Anyway, I wrote in a prior post, my orthopedic doctor is fellowship trained. He is older, maybe 64, is that old for surgery? I want Dr. David Hirsh. LOL

I have checked some of my resources. Best orthopedic surgeons in New York, Manhattan and the Bronx. These doctors are suppose to be the best of the best. Fellowship trained is hard to find. I will probably have to go into Manhattan. Dr. Neil Cobelli works with Dr. Hirsh, but I don't believe he is fellowship trained. I have plenty of time for research.
I can't thank you enough for your support.

Hugs from Maggie

anliperez915's picture
anliperez915
Posts: 748
Joined: Sep 2011

Hi Miss Maggie,
I'm really sorry to hear about all the pain you're going through! I wish you all the luck into finding the best Dr for your hip surgery. Please take care of yourself and I'm sending you a HUGE HUG.

Sincerely,
Liz

allmost60's picture
allmost60
Posts: 3163
Joined: Jul 2010

Hi Maggie,
BIG hugs from me too! You let us know how things go and I will keep you in my daily prayers. My Aunt had both of her hips replaced at age 84 while battling her breast cancer. She did great after her two surgeries and gets around just fine. Her cancer is back, but we will beat it back again, just like the other 3 times it came back She will be 87 in Dec and she's one tough lady. Hope you find the perfect doctor...let us know. Love you...Sue
(FNHL-2-3a-6/10)

miss maggie
Posts: 929
Joined: Mar 2010

Dear Sue and Liz,

Thank you for your thoughts and encouragement.

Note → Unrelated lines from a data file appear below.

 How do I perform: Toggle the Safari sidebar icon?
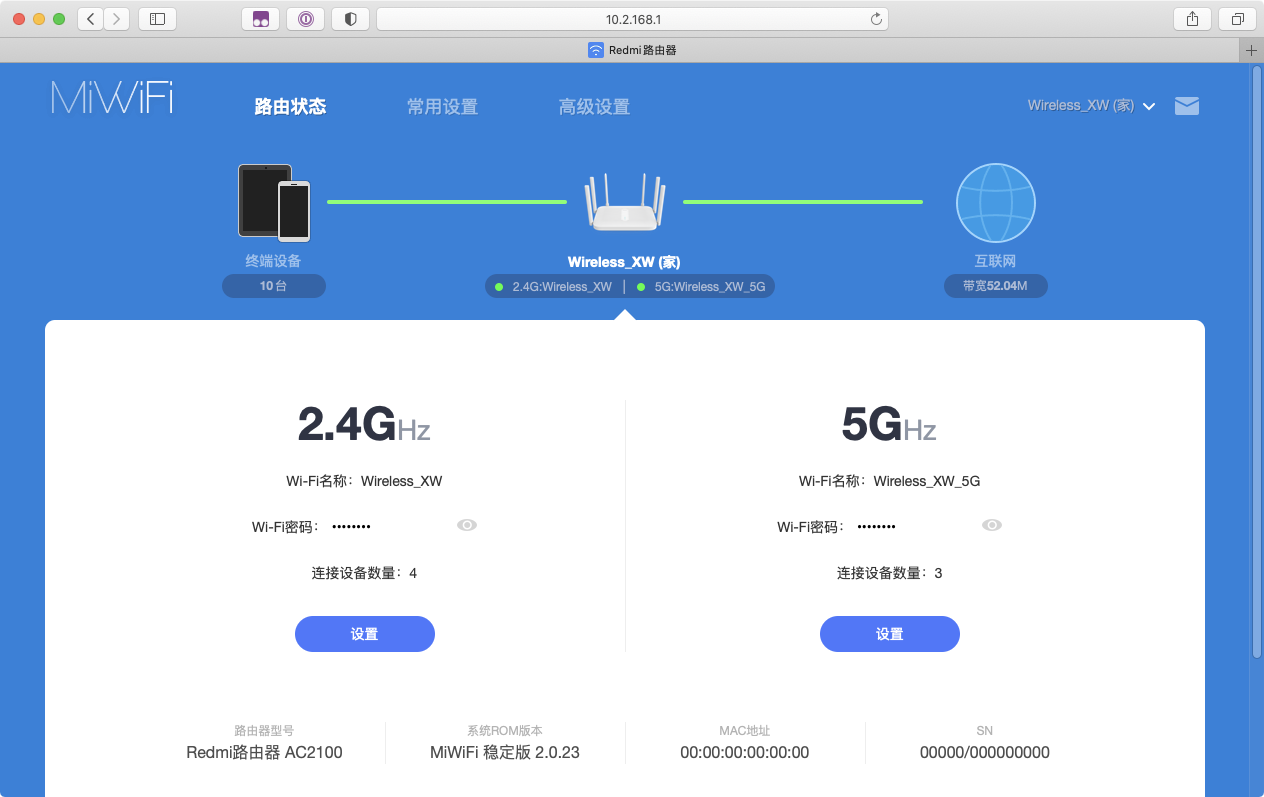[x=157, y=19]
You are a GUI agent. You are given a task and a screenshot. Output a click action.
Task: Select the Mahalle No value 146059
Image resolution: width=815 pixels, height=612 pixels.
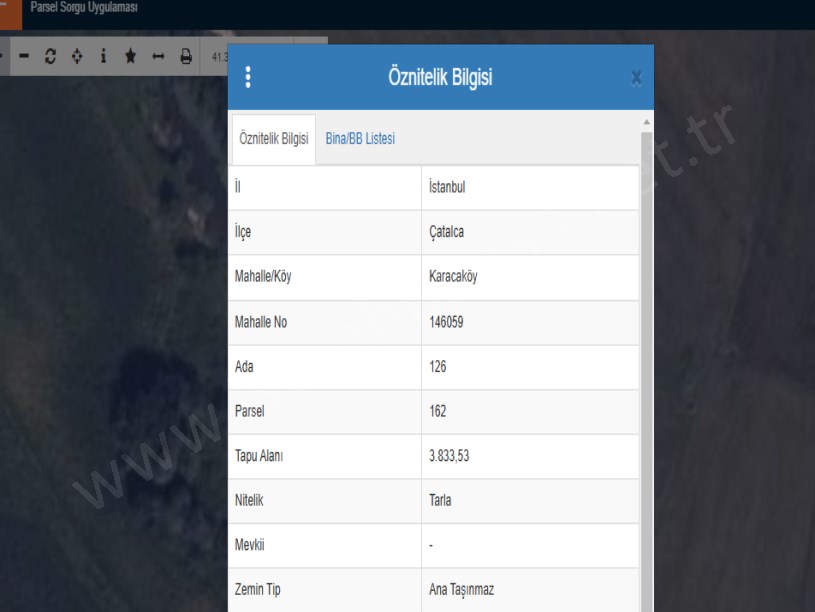click(x=446, y=322)
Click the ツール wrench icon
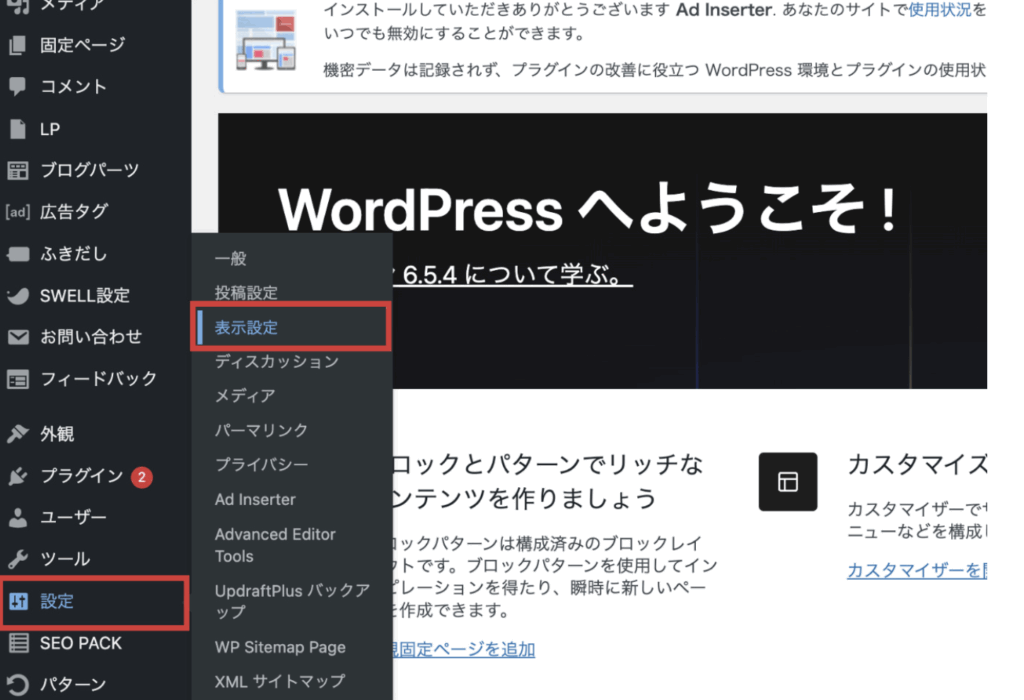 pyautogui.click(x=17, y=559)
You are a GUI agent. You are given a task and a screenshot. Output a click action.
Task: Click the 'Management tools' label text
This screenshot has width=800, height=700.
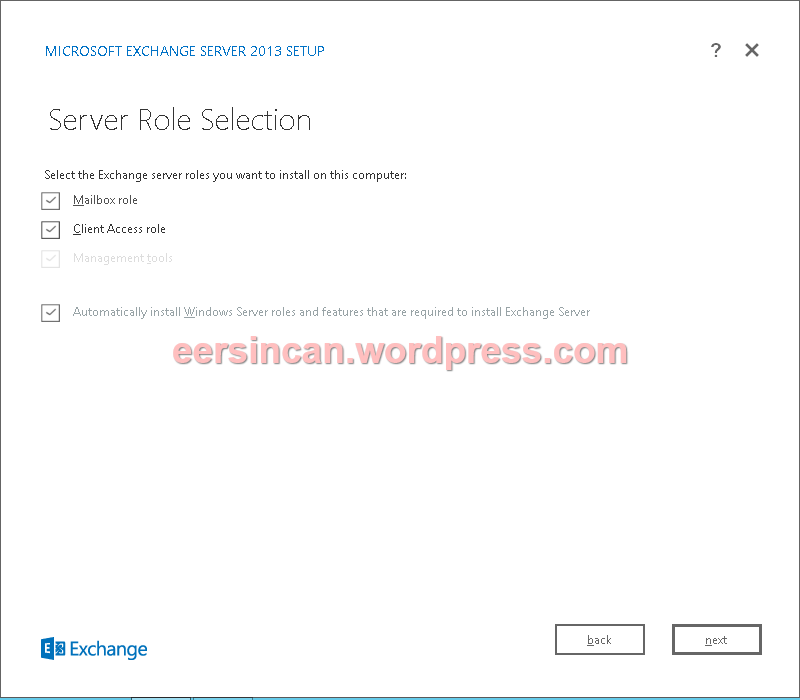(x=122, y=259)
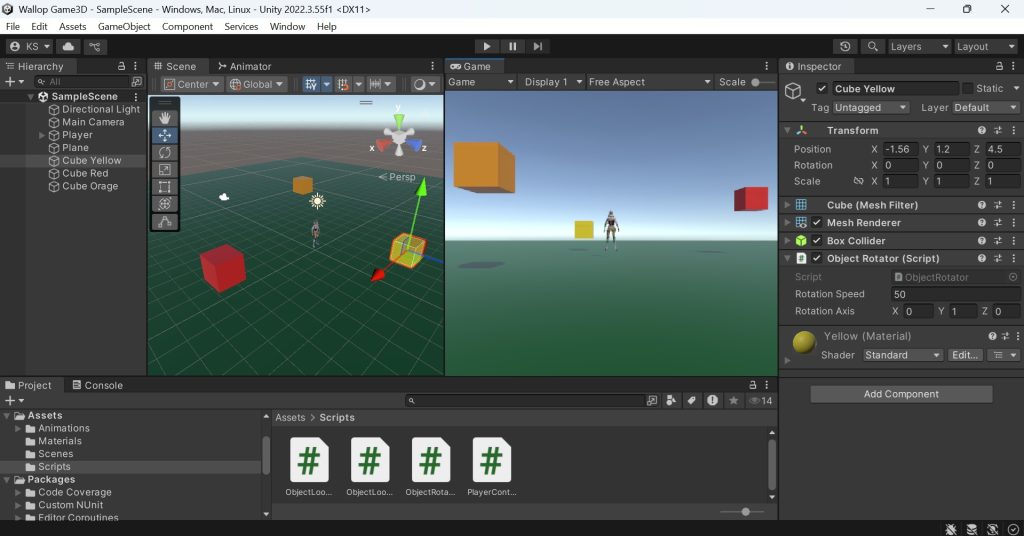Viewport: 1024px width, 536px height.
Task: Click the Add Component button
Action: tap(901, 394)
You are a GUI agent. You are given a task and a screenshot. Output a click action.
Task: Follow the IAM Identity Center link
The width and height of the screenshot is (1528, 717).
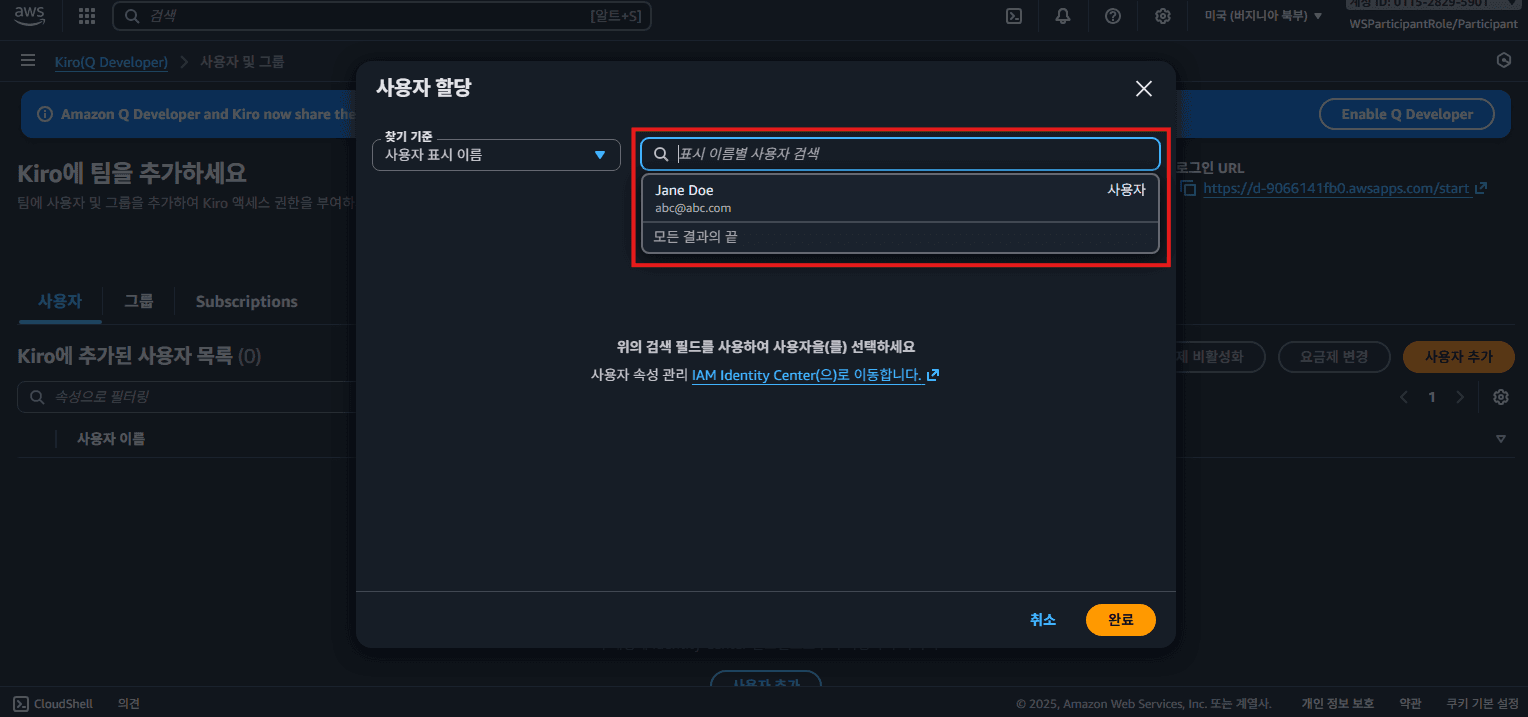coord(815,375)
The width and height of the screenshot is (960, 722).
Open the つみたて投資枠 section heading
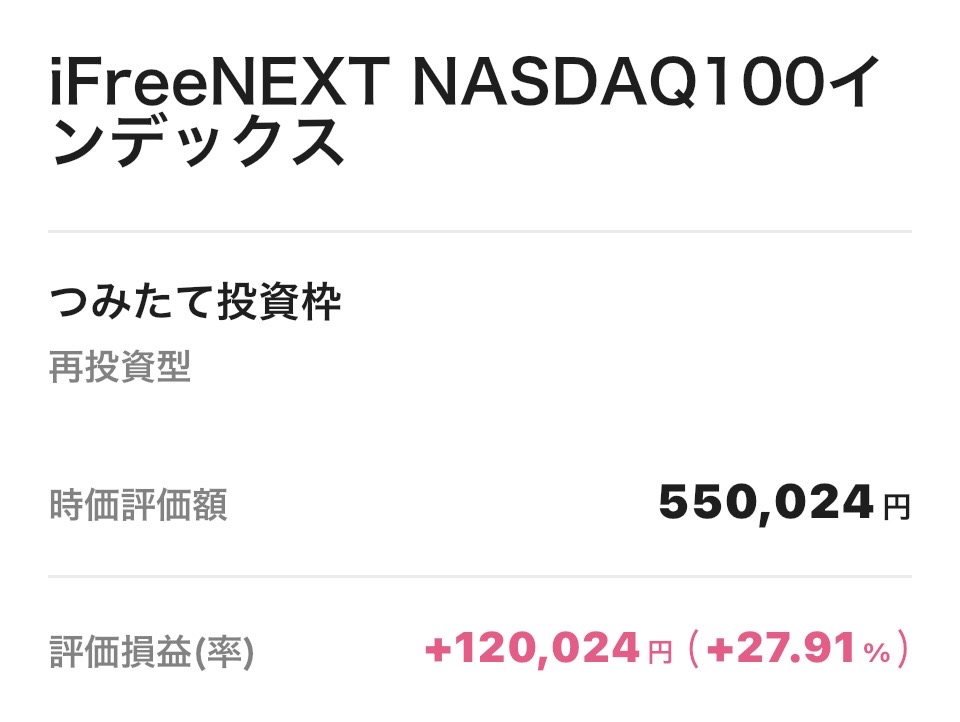pos(195,304)
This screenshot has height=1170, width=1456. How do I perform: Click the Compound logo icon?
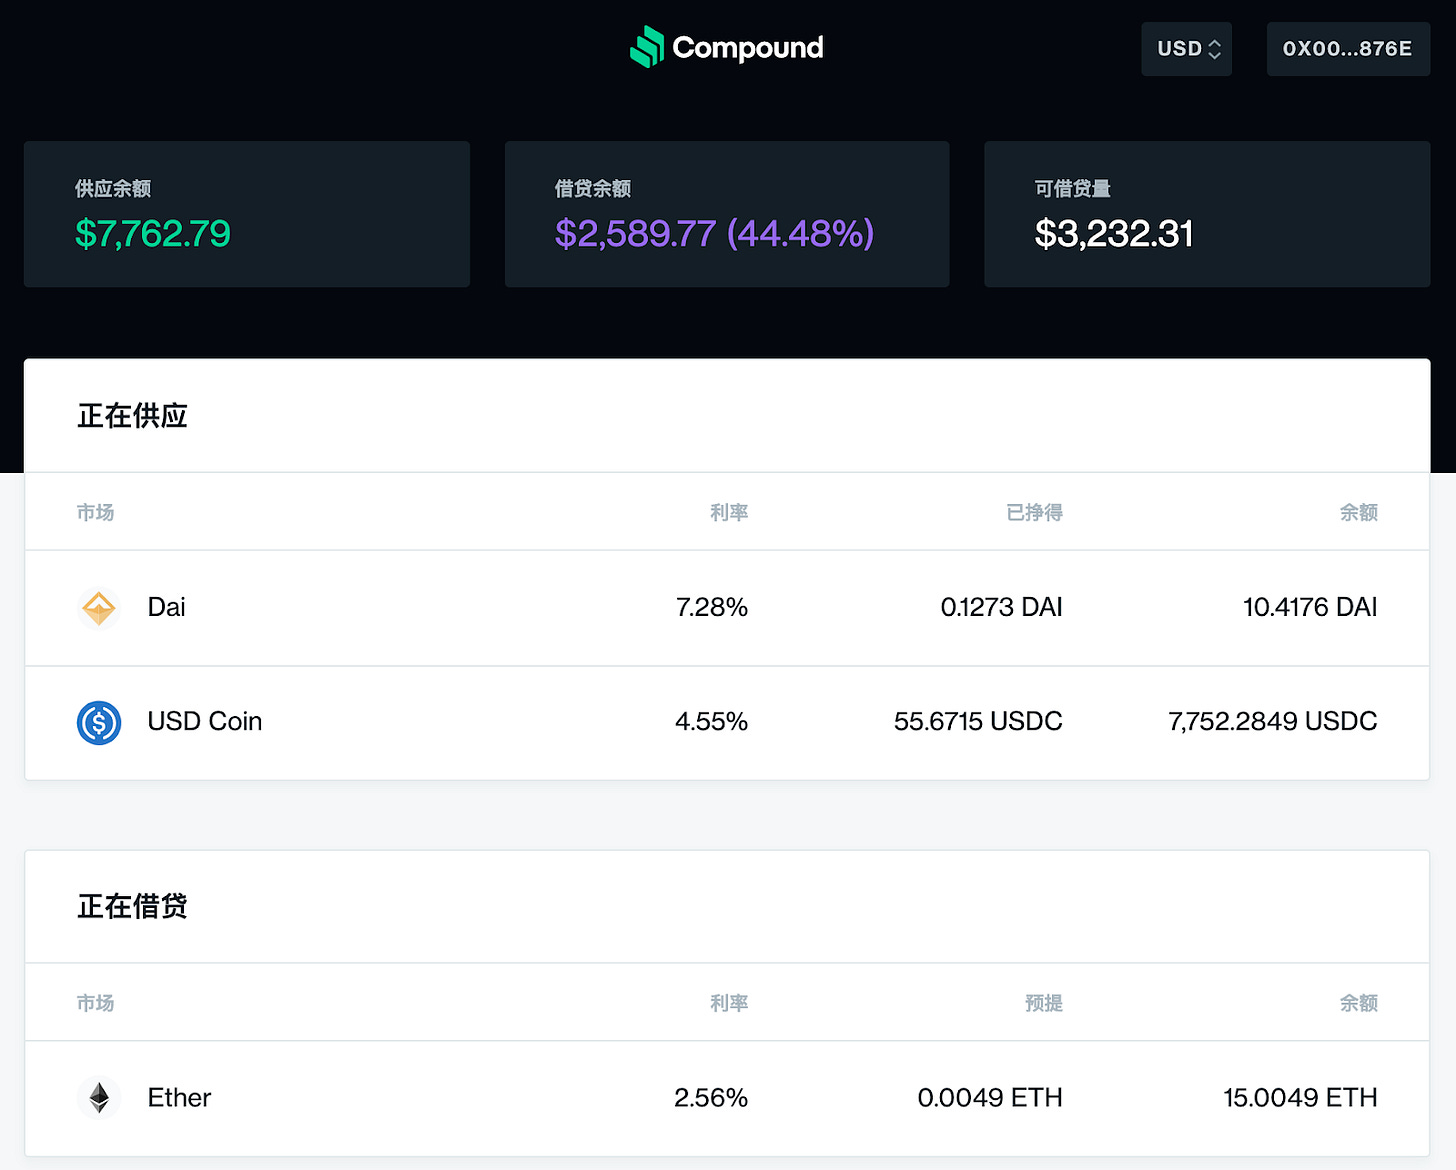(x=647, y=47)
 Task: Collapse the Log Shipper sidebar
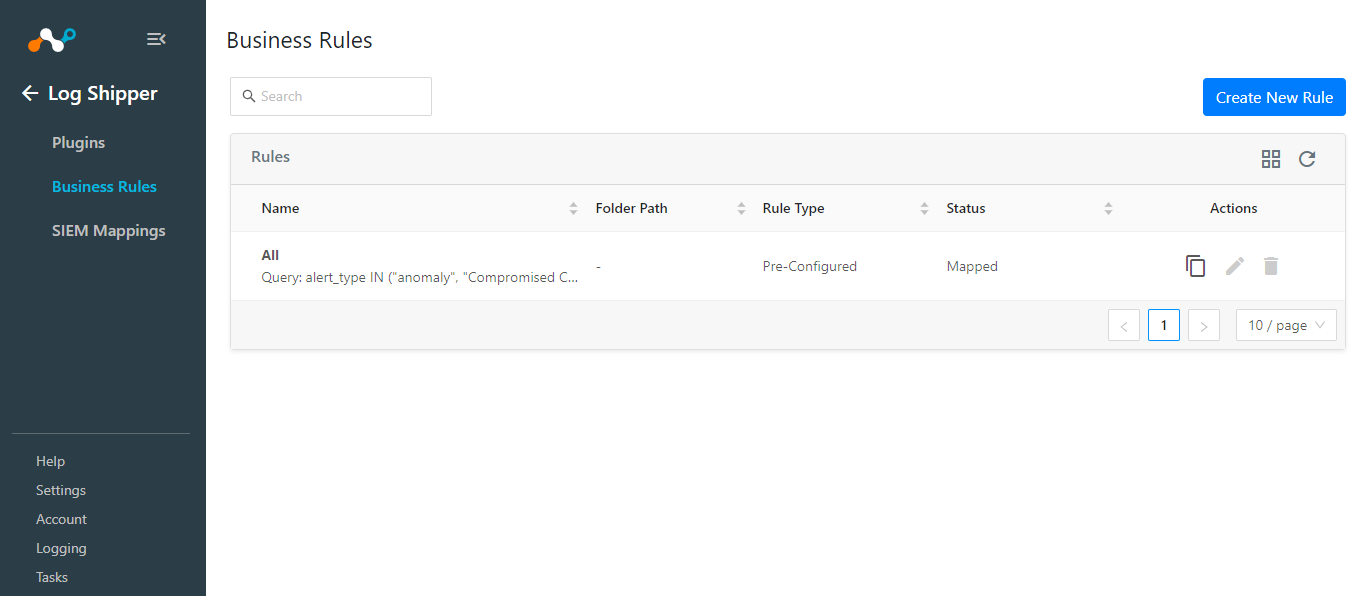pos(156,38)
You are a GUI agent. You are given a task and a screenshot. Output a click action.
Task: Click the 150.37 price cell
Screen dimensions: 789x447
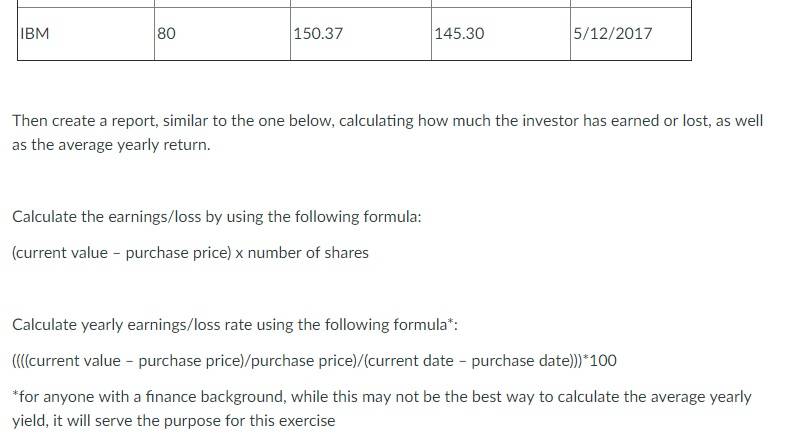(x=361, y=34)
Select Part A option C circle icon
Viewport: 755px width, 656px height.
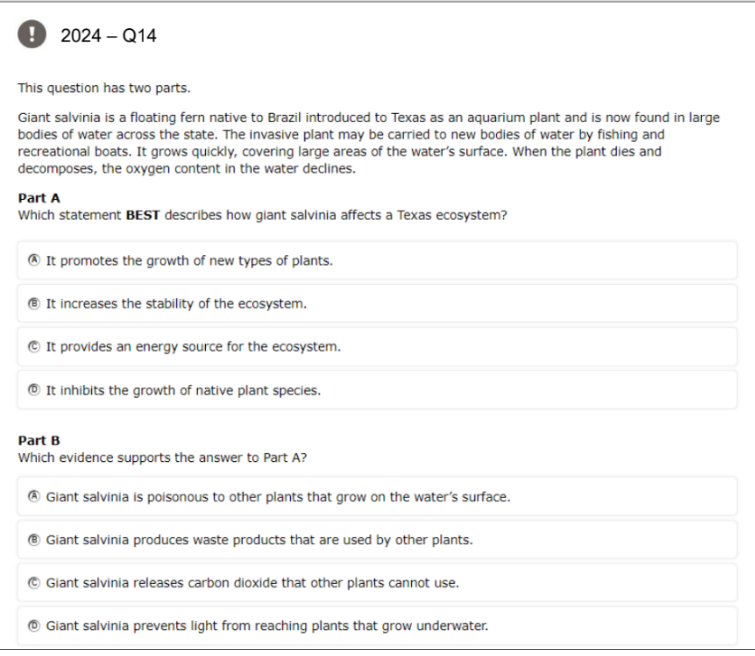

I just want you and all to know. In the future if my NHL never came back and was in total remission forever, I would still come back to this site. I feel I have gained so many friends that I now consider family. I love all of you and pray for all.

Love Maggie

KarlawithaK
Posts: 4
Joined: Jul 2012

I am so happy to read posts from several Hodgkin's survivors treated in the '70s. All that radiation and still here!

I was treated at Strong Memorial Hospital in 1977 with mega doses of radiation, so that brings me to 36 years out of therapy. 

Any effects I have experienced are only in the last year or so. My current issue is heart related. Doc says I will need mechanical heart valves. I also had breast cancer last year. I had the tumor and all breast tissue removed and replaced with life like silicone. The surgeons did a good job and I do not anticipate any more trouble in that area. 

I would like to know: 1. Is there a data base out there anywhere of people who were treated in the 70s? and 2. Has anybody been treated with hyperbaric oxygen treatment?

Karla

 

slessurb
Posts: 5
Joined: Sep 2009

new user.

 

Hodgkin's disease,  treated 1981, age 19

52 years old today.  overweight.

radiation only, chest and belly.  splenectomy.  all done at MGH

long-term effects i've experienced:

- heart: aortal stenosis, going to need valve replacement soon.  high blood pressure.  some arterial calcification/hardening.

- thyroid nodules (large), taking synthroid.. they say not cancerous yet

- neck and shoulder area bones under developed

- schwanoma (2013), large nerve sheathe tumor removed from back.spinal chord....in radiated zone

- renal carninoma (2009) not sure if radiation related, partial nephrectomy

- perpetual high WBC, no explanation

concerned about things accelerating and/or getting worse.  I fear a secondary cancer, heart/stroke surprise.

am being watched by excellent doctors who say they understand the long-term effects....but a little worried that they are still being reactive rather than pro-active.

anybody have the unexplained WBC?  other questions/comments?